October 22, 2018 1:30 p.m.

UC San Diego Opera Responds To Prevalence Of Gun Violence In US

GUEST:

Susan Narucki, producer, “Inheritance: A Chamber Opera”

Lei Liang, composer, “Inheritance: A Chamber Opera”

Related Story: UC San Diego Opera Responds To Prevalence Of Gun Violence In US

Transcript:

This is a rush transcript created by a contractor for KPBS to improve accessibility for the deaf and hard-of-hearing. Please refer to the media file as the formal record of this interview. Opinions expressed by guests during interviews reflect the guest’s individual views and do not necessarily represent those of KPBS staff, members or its sponsors.

This is KPBS midday edition. I'm Maureen Cavanaugh a world premiere chamber opera opens in San Diego this week and at its heart is the issue of gun violence. The piece called inheritance tells the story of Sarah Winchester heiress to the Winchester rifle fortune. The Winchester House in San Jose has long been a curiosity. Legend has it that Mrs. Winchester tried to ward off the spirits of those killed by the rifles by continuously building onto her mansion. KPBS's Jade Heineman spoke with UC San Diego's Grammy Award winning soprano Susan a rookie producer of inheritors who plays Sarah Winchester and Les Leang with the UC San Diego music department who compose the score.

Susan Imlay thanks so much for joining us here today. This is your second collaboration in which you use Opera to comment on a societal problem why opera.

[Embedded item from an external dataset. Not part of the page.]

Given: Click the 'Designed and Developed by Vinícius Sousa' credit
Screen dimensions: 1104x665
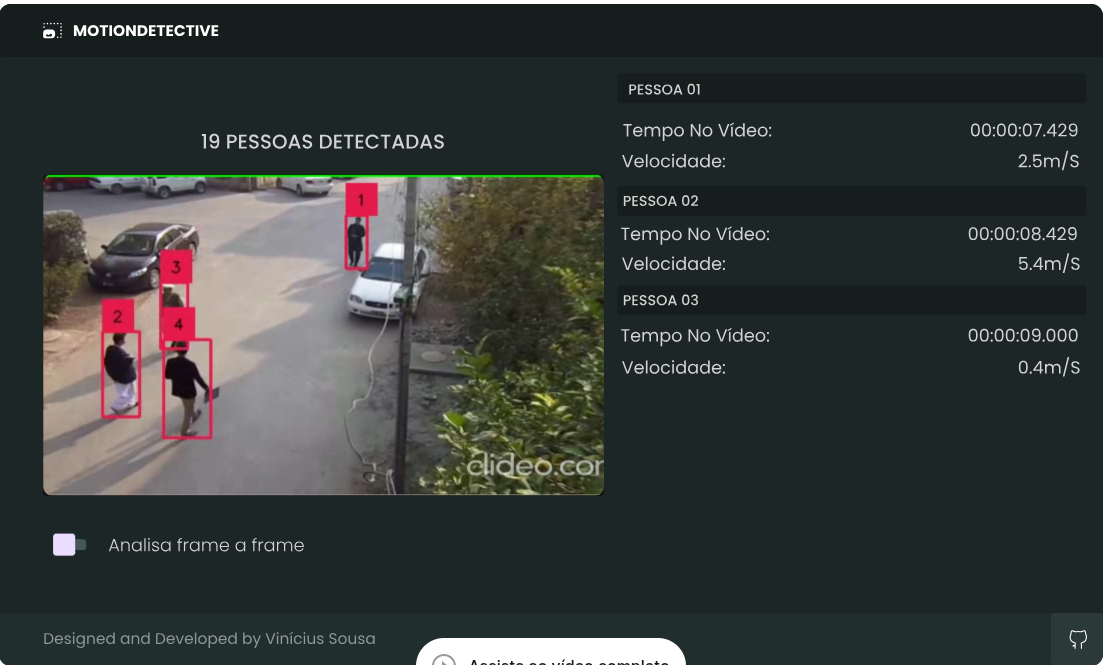Looking at the screenshot, I should [x=209, y=638].
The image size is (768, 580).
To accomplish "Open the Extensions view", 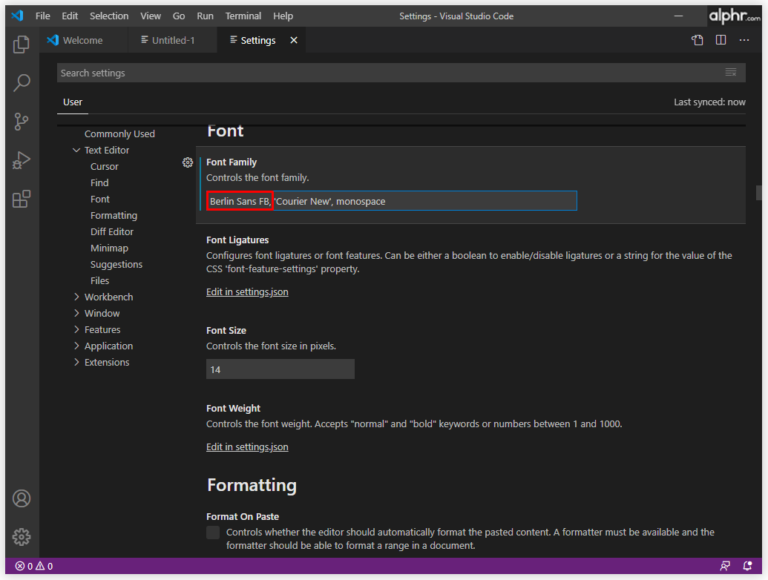I will click(x=21, y=199).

Well you know opera has been around for five hundred years it's a medium that's constantly in transformation and one of the things that's that's happening in opera that's really exciting that people are turning to small forms an opera chamber opera that's easily transportable that's more fluid and that that's basically connecting more with with life as we know it and connecting with with the life that surrounds us. So I think as artists we're responding to the changes in the genre and also the changes that we feel I'm speaking for you like as artists who to kind of reinvent the form and add to what it can be.

Yeah in. How did you decide to go to gun violence. How did you decide to tackle that issue.

Gun violence is a reality that we all live with especially for people like myself who have a young son. Every time I take him to preschool to elementary school you know the stories are always in the news and just over the course of the last few years. So many school shooting happened and as a parent that is just something that is always over my head and I have to say that it was just a perfect kind of a synergy. Susan and I decided we must do something together again because it was so fun and so meaningful for us to do the first opera but we weren't sure what we're going to pursue as a topic. I reach out to my dear friend Matt Donovan and it was actually not the very first one of them met and I'll develop a few different projects. We thought of all the ideas and then Matt said How about Sarah Winchester. And that was the moment you lose them. Aha.

That's it. So you guys are using the story of Sarah Winchester. Can you tell us about her.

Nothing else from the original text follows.